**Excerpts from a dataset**
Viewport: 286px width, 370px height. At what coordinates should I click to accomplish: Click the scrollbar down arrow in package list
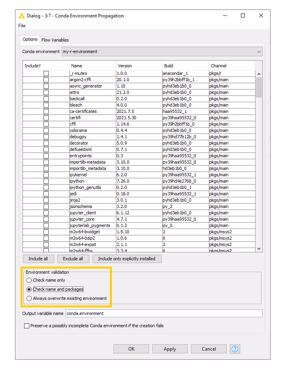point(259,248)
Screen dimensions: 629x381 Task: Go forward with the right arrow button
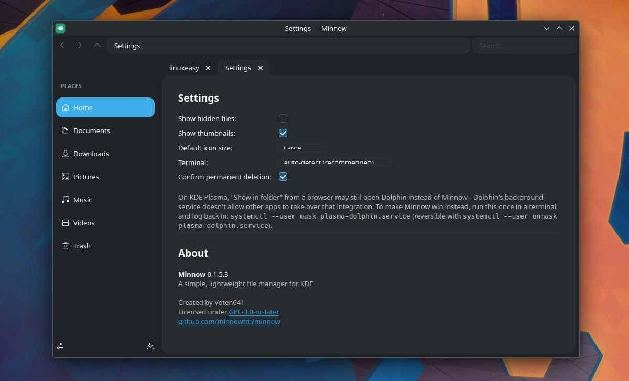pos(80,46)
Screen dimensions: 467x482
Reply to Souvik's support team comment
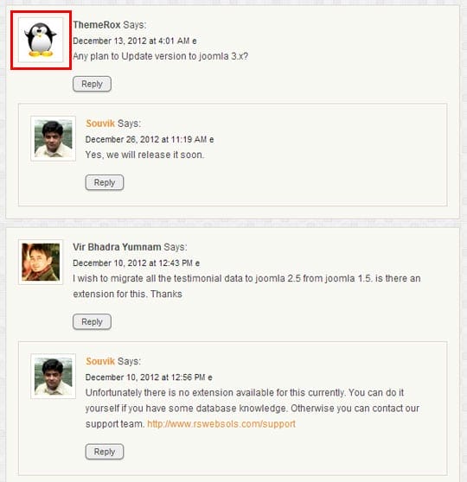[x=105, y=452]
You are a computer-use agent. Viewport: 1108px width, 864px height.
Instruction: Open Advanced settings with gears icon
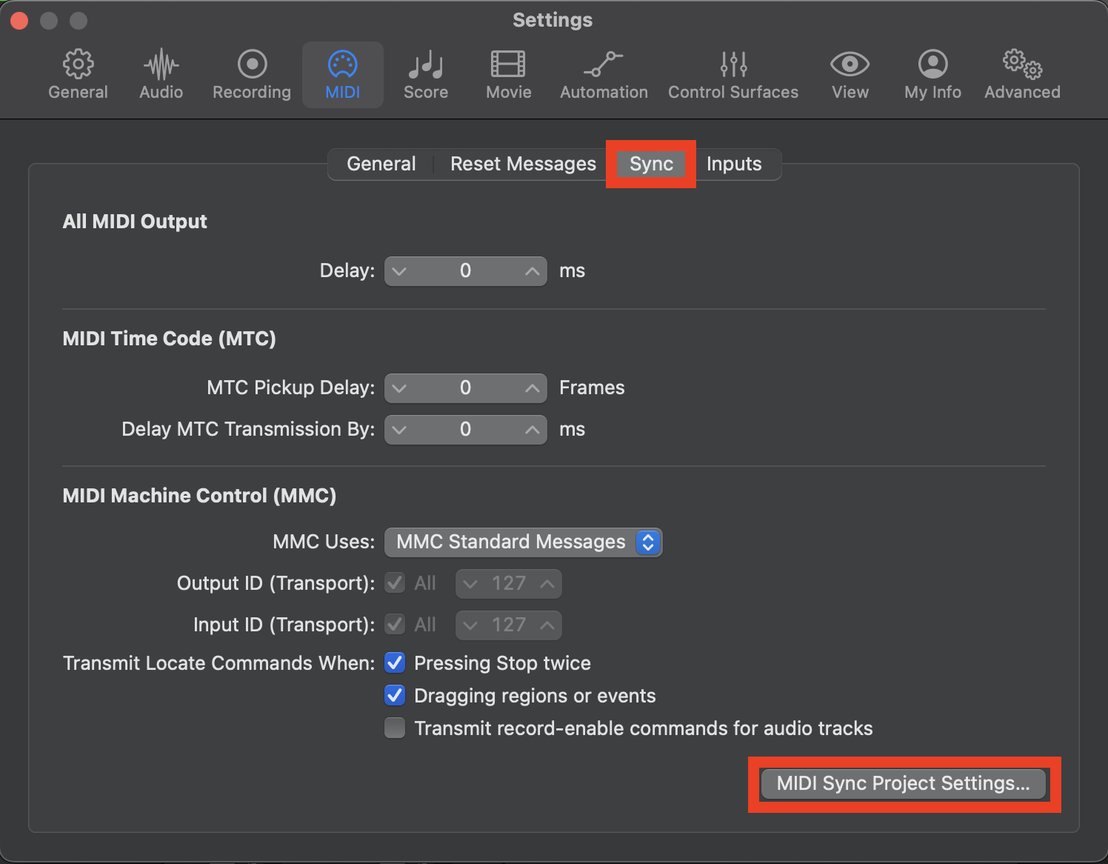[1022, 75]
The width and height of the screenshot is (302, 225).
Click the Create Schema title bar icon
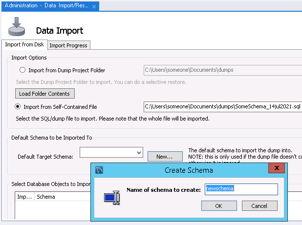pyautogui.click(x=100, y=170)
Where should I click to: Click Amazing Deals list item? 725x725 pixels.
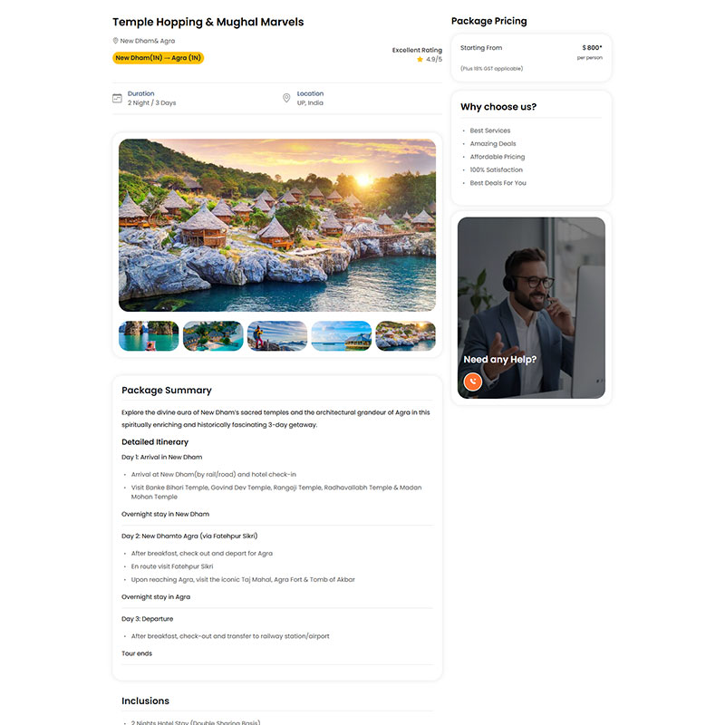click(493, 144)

**Task requirements**
Copy nothing but the lines from the top of the data down to the line containing "Screen dimensions: 467x482", and leave the pictures out.

**Answer for this exercise**
Viewport: 286px width, 370px height. At what coordinates should I click to accomplish: Click the scrollbar down arrow in package list
point(259,248)
Screen dimensions: 629x381 Task: Go forward with the right arrow button
pos(80,46)
Screen dimensions: 467x482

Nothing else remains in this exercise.